In a statement to Boston.com, Democratic Sen. Ed Markey said that “pregnant people” need access to abortion in the wake of the Supreme Court’s Dobbs decision.
“In the wake of the Dobbs decision that stripped Americans of their constitutional right to abortion, it is more important than ever that pregnant people are aware of the dangers of anti-abortion centers that mislead and misinform patients, collect and share their most sensitive health data, and dissuade them from making the medical decisions that are right for them,” Markey said in a statement.

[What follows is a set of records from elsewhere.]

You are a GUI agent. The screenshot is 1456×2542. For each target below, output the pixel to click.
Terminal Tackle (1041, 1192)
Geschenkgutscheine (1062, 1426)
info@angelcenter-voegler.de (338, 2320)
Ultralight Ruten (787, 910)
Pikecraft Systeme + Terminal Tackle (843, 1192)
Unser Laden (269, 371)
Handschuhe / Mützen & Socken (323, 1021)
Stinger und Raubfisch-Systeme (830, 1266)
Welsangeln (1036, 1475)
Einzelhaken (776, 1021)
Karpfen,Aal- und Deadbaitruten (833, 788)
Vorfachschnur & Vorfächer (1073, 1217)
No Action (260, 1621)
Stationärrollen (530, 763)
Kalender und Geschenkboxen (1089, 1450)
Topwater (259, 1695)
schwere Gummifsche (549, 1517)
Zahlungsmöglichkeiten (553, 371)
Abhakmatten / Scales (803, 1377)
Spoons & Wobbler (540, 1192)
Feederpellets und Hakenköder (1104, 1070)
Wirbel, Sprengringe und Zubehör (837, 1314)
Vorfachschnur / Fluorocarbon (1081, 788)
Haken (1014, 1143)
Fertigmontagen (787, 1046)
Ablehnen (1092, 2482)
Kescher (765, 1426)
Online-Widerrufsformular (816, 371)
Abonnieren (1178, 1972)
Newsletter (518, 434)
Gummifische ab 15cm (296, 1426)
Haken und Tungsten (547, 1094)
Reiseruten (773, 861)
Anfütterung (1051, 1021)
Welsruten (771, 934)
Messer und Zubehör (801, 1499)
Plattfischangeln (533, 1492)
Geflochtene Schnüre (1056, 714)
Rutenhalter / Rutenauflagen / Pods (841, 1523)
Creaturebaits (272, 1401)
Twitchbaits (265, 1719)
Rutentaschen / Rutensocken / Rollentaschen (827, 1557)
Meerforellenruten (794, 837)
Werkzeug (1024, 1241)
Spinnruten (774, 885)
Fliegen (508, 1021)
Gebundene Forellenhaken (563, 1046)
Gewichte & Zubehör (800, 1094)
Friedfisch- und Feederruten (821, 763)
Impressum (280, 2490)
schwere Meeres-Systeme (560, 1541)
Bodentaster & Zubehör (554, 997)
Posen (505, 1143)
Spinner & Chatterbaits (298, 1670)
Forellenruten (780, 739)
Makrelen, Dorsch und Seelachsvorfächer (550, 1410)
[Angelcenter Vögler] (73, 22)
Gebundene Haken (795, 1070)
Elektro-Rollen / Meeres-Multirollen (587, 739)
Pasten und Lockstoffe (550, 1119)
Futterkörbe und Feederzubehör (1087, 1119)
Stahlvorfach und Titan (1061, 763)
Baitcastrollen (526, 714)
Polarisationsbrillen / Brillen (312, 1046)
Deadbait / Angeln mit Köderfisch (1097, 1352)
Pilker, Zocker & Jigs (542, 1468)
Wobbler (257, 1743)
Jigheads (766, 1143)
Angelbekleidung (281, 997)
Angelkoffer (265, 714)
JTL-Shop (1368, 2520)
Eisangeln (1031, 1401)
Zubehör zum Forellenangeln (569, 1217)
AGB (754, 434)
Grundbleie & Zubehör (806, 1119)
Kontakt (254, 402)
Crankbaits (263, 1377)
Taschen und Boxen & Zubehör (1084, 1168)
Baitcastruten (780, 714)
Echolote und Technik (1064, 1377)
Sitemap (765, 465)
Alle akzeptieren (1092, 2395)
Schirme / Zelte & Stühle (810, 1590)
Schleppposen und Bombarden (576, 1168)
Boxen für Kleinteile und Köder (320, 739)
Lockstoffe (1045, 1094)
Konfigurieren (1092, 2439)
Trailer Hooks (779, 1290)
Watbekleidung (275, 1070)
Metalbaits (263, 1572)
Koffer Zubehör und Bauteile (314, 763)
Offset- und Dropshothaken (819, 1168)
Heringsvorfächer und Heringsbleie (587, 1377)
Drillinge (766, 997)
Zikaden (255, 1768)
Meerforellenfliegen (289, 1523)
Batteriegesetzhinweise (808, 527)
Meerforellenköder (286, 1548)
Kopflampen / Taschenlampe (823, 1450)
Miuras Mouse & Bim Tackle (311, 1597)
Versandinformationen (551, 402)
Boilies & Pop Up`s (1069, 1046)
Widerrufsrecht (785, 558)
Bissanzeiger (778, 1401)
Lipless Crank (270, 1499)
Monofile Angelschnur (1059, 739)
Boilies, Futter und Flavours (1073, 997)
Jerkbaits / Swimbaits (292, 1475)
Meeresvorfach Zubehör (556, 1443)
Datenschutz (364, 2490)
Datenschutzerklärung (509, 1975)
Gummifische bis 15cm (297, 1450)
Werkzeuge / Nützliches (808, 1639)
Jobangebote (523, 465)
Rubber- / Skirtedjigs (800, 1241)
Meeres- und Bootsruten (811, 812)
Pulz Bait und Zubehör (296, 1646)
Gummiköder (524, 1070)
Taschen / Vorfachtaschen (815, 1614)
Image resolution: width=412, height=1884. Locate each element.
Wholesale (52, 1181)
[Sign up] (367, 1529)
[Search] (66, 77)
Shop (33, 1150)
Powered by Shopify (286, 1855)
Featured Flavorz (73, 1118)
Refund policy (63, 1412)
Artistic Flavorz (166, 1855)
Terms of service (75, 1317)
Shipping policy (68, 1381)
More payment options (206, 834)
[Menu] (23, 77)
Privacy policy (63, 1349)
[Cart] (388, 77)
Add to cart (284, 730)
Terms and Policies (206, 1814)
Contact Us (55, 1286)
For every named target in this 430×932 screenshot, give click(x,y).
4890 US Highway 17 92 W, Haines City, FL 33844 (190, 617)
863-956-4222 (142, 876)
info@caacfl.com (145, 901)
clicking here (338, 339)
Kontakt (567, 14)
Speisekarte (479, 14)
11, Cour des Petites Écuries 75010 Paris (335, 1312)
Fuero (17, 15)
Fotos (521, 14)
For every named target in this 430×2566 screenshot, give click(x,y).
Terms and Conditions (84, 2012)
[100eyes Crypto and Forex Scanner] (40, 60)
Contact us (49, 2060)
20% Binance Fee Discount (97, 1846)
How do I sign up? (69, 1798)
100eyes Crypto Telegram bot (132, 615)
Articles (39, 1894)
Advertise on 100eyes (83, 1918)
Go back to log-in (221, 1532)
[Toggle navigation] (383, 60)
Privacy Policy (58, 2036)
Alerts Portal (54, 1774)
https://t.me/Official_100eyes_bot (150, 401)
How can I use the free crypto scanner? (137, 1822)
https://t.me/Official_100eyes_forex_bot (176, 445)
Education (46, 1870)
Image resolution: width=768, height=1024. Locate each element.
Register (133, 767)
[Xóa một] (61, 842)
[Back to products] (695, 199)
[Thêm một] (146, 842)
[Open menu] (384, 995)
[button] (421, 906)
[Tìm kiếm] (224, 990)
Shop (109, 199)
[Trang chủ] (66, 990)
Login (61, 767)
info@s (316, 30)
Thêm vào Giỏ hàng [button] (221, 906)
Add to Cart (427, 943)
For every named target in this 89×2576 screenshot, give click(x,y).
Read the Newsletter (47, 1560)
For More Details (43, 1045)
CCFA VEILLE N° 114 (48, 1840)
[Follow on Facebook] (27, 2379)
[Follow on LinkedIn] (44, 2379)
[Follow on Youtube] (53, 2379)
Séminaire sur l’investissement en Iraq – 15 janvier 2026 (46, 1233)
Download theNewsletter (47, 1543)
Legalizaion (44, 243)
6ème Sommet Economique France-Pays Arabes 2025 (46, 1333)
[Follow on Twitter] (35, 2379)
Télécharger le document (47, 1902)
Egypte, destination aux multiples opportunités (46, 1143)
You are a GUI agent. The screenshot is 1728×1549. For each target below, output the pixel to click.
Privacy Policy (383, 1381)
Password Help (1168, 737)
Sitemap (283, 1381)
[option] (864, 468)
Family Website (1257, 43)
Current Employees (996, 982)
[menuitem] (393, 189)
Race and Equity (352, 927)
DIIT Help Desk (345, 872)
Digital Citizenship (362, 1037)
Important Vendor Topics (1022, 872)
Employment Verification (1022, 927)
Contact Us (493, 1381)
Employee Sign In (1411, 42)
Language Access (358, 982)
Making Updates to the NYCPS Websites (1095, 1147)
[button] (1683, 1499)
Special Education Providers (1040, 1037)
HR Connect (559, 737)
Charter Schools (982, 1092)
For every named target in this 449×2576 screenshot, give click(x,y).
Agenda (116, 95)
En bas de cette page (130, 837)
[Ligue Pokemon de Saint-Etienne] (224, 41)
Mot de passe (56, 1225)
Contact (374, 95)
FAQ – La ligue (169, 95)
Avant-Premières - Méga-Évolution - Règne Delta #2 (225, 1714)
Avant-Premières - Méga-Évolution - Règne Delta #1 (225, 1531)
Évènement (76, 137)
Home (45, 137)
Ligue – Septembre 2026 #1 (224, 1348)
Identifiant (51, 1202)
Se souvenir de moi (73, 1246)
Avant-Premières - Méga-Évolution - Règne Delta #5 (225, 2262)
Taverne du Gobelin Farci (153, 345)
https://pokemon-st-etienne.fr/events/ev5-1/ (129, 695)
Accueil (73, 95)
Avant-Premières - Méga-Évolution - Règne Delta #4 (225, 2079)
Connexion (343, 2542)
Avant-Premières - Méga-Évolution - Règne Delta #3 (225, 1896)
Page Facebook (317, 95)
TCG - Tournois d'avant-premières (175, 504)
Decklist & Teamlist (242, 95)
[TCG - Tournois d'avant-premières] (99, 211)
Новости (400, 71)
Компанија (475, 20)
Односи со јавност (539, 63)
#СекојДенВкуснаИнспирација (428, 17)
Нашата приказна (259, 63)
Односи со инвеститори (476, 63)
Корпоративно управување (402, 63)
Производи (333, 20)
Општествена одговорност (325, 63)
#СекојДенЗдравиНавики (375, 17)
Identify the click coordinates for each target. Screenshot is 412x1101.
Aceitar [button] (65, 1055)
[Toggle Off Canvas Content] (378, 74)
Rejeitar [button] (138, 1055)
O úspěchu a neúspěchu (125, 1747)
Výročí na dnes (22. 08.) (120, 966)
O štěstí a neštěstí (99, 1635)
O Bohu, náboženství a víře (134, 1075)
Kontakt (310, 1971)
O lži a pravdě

“I am proud that Massachusetts is leading the nation in ensuring pregnant people and their families have access to medically accurate information and comprehensive reproductive health care,” he added.
Pregnancy Care Alliance of Massachusetts pushed back on this.
"Massachusetts’ network of pregnancy care centers provides millions of dollars in no-cost support and care for thousands of women annually who face planned and unplanned pregnancies, with services ranging from pregnancy confirmation services, parenting education, and community referrals to material goods like diapers and formula. The women served by pregnancy resource centers overwhelmingly report a positive experience, yet the Healey Administration and other politicians in the state are furthering their extreme abortion agenda by using a taxpayer-funded campaign to discredit our centers. This politically motivated campaign will negatively impact women the most, specifically the many women who want to parent and rely on the free assistance we provide," the organization told Townhall in a statement.
Since 2022, in the wake of Dobbs, pro-abortion lawmakers began circulating baseless, dishonest rhetoric surrounding crisis pregnancy centers. Groups like Jane’s Revenge promised a “summer of rage” on pro-life pregnancy centers and other types of life-affirming pregnancy care. And, according to Catholic Vote, at least 90 pro-life pregnancy resource centers and offices have endured attacks.